Task to carry out
Rewrite every line of the records below as a numbered list, omitting any blank lines.

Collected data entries
>> start

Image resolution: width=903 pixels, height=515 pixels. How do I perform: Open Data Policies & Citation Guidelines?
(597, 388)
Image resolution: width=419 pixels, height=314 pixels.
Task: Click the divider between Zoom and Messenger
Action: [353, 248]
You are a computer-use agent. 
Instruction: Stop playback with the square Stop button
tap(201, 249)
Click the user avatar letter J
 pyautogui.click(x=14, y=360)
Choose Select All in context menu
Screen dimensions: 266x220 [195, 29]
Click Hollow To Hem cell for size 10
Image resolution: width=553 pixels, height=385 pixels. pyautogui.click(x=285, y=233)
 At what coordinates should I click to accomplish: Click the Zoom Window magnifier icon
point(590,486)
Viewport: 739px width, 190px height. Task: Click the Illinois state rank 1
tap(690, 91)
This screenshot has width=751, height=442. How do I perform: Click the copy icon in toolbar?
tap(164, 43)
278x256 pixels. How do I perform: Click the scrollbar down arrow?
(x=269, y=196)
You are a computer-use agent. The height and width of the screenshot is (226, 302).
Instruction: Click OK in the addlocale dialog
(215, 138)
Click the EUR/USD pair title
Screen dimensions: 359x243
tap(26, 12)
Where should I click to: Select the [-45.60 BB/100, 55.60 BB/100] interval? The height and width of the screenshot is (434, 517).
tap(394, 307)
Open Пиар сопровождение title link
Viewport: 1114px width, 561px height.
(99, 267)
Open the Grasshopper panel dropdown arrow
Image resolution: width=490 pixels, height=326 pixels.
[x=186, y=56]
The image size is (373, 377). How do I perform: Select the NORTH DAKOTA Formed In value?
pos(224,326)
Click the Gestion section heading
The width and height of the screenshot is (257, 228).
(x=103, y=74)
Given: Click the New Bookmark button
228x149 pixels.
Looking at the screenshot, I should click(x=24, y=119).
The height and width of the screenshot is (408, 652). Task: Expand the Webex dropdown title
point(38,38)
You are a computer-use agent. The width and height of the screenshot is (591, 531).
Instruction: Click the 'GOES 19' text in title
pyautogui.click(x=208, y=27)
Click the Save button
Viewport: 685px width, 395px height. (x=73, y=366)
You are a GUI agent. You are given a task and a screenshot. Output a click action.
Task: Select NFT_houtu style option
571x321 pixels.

>> end

Final answer
1. Image resolution: width=903 pixels, height=515 pixels. How do I perform: Open Data Policies & Citation Guidelines?
2. (597, 388)
3. Image resolution: width=419 pixels, height=314 pixels.
4. Task: Click the divider between Zoom and Messenger
5. Action: [353, 248]
6. You are a computer-use agent. 
7. Instruction: Stop playback with the square Stop button
8. tap(201, 249)
9. Click the user avatar letter J
10.  pyautogui.click(x=14, y=360)
11. Choose Select All in context menu
12. Screen dimensions: 266x220 [195, 29]
13. Click Hollow To Hem cell for size 10
14. Image resolution: width=553 pixels, height=385 pixels. pyautogui.click(x=285, y=233)
15.  At what coordinates should I click to accomplish: Click the Zoom Window magnifier icon
16. point(590,486)
17. Viewport: 739px width, 190px height. Task: Click the Illinois state rank 1
18. tap(690, 91)
19. This screenshot has width=751, height=442. How do I perform: Click the copy icon in toolbar?
20. tap(164, 43)
21. 278x256 pixels. How do I perform: Click the scrollbar down arrow?
22. (x=269, y=196)
23. You are a computer-use agent. The height and width of the screenshot is (226, 302).
24. Instruction: Click OK in the addlocale dialog
25. (215, 138)
26. Click the EUR/USD pair title
27. Screen dimensions: 359x243
28. tap(26, 12)
29. Where should I click to: Select the [-45.60 BB/100, 55.60 BB/100] interval? The height and width of the screenshot is (434, 517).
30. tap(394, 307)
31. Open Пиар сопровождение title link
32. Viewport: 1114px width, 561px height.
33. (99, 267)
34. Open the Grasshopper panel dropdown arrow
35. Image resolution: width=490 pixels, height=326 pixels.
36. [x=186, y=56]
37. The image size is (373, 377). How do I perform: Select the NORTH DAKOTA Formed In value?
38. pos(224,326)
39. Click the Gestion section heading
40. The width and height of the screenshot is (257, 228).
41. (x=103, y=74)
42. Given: Click the New Bookmark button
43. 228x149 pixels.
44. Looking at the screenshot, I should click(x=24, y=119).
45. The height and width of the screenshot is (408, 652). Task: Expand the Webex dropdown title
46. point(38,38)
47. You are a computer-use agent. The width and height of the screenshot is (591, 531).
48. Instruction: Click the 'GOES 19' text in title
49. pyautogui.click(x=208, y=27)
50. Click the Save button
51. Viewport: 685px width, 395px height. (x=73, y=366)
52. You are a GUI agent. You are given a task and a screenshot. Output a click action.
53. Task: Select NFT_houtu style option
54. 571x321 pixels.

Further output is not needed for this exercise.